Collection entries —
-*-*-

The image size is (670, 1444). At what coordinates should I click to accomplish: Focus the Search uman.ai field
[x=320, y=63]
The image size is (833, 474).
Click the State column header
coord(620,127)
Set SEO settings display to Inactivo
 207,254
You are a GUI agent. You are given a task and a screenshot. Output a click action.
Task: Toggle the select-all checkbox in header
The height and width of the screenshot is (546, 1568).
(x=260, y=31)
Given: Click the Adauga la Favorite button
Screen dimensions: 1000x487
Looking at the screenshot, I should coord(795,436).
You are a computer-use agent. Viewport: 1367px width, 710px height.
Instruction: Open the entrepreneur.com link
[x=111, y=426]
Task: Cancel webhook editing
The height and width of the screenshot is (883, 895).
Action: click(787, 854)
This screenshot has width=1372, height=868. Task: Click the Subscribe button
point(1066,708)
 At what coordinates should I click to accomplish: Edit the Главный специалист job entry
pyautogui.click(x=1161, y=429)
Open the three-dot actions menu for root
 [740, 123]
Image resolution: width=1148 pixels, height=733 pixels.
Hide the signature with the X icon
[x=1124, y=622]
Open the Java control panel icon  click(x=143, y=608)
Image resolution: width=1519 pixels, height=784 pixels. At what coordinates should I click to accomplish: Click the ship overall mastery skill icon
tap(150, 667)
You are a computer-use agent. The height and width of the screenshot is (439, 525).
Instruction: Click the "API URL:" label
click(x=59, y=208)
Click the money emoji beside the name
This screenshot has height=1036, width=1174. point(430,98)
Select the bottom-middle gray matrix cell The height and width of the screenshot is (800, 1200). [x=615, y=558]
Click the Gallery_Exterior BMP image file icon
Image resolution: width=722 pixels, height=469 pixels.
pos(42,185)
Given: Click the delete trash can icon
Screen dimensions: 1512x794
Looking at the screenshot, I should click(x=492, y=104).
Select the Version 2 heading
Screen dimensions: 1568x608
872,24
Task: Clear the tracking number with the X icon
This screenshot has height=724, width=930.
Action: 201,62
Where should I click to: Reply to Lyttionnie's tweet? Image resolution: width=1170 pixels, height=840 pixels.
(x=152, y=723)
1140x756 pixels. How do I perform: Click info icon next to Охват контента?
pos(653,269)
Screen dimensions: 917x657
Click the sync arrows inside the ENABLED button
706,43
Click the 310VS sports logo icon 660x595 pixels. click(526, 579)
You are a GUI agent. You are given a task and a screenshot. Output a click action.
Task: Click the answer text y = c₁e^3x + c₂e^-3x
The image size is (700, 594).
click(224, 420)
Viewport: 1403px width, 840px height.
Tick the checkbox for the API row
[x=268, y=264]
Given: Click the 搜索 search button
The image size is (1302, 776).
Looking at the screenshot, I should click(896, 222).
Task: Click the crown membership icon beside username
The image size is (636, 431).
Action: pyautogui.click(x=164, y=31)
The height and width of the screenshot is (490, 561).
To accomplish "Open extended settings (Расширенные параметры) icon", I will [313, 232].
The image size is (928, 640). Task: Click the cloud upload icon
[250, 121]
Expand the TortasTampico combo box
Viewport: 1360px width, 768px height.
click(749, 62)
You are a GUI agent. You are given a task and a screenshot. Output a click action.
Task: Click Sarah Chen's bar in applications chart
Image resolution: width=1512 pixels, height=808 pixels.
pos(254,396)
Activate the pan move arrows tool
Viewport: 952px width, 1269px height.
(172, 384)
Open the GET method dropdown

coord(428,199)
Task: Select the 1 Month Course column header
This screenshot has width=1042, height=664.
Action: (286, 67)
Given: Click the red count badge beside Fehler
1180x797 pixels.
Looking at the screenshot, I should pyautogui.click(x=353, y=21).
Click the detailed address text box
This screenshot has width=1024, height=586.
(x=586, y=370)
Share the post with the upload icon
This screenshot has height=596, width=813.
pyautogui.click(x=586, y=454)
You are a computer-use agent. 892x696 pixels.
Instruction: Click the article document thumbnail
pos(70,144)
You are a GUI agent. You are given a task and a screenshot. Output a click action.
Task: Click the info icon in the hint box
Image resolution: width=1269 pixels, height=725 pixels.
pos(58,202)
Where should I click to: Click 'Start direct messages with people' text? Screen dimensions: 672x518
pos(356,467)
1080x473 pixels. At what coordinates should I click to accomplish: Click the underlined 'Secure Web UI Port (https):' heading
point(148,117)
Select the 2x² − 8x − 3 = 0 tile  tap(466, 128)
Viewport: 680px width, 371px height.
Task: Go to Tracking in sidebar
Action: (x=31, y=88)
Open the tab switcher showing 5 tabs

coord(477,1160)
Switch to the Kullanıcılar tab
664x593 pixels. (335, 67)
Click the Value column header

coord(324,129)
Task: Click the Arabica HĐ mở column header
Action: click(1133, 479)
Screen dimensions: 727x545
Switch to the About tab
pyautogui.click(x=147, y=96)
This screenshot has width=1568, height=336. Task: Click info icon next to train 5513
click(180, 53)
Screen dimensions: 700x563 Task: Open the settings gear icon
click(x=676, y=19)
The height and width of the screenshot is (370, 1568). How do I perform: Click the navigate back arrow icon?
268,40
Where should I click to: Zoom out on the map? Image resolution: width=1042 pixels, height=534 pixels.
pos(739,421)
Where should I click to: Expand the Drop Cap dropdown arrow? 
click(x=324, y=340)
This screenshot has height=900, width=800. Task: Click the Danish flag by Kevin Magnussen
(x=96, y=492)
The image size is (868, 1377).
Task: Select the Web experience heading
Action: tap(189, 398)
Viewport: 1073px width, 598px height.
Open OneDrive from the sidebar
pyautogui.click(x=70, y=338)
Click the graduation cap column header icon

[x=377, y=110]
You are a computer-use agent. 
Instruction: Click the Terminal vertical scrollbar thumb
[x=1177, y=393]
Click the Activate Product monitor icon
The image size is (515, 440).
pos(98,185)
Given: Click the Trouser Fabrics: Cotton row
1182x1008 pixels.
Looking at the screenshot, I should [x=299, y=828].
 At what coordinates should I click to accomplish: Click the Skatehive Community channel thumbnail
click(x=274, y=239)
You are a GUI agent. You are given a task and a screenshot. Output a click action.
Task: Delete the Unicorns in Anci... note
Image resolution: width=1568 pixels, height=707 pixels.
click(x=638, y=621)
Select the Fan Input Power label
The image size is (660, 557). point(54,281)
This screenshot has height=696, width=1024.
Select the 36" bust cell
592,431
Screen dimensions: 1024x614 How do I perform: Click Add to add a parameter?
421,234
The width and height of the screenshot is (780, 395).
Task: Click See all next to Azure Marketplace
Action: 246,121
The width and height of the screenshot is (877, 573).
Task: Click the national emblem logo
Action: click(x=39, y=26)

-*-*-

ACTIVITY — Starting at the line that has "Viewport: 1403px width, 840px height." in the records above, restate word for word every line until the one that has "Share the post with the upload icon", and include that one as well.

REPLY —
Viewport: 1403px width, 840px height.
Tick the checkbox for the API row
[x=268, y=264]
Given: Click the 搜索 search button
The image size is (1302, 776).
Looking at the screenshot, I should click(896, 222).
Task: Click the crown membership icon beside username
The image size is (636, 431).
Action: pyautogui.click(x=164, y=31)
The height and width of the screenshot is (490, 561).
To accomplish "Open extended settings (Расширенные параметры) icon", I will [313, 232].
The image size is (928, 640). Task: Click the cloud upload icon
[250, 121]
Expand the TortasTampico combo box
Viewport: 1360px width, 768px height.
click(749, 62)
You are a GUI agent. You are given a task and a screenshot. Output a click action.
Task: Click Sarah Chen's bar in applications chart
Image resolution: width=1512 pixels, height=808 pixels.
pos(254,396)
Activate the pan move arrows tool
Viewport: 952px width, 1269px height.
(172, 384)
Open the GET method dropdown

coord(428,199)
Task: Select the 1 Month Course column header
This screenshot has width=1042, height=664.
Action: (286, 67)
Given: Click the red count badge beside Fehler
1180x797 pixels.
Looking at the screenshot, I should pyautogui.click(x=353, y=21).
Click the detailed address text box
This screenshot has width=1024, height=586.
(x=586, y=370)
Share the post with the upload icon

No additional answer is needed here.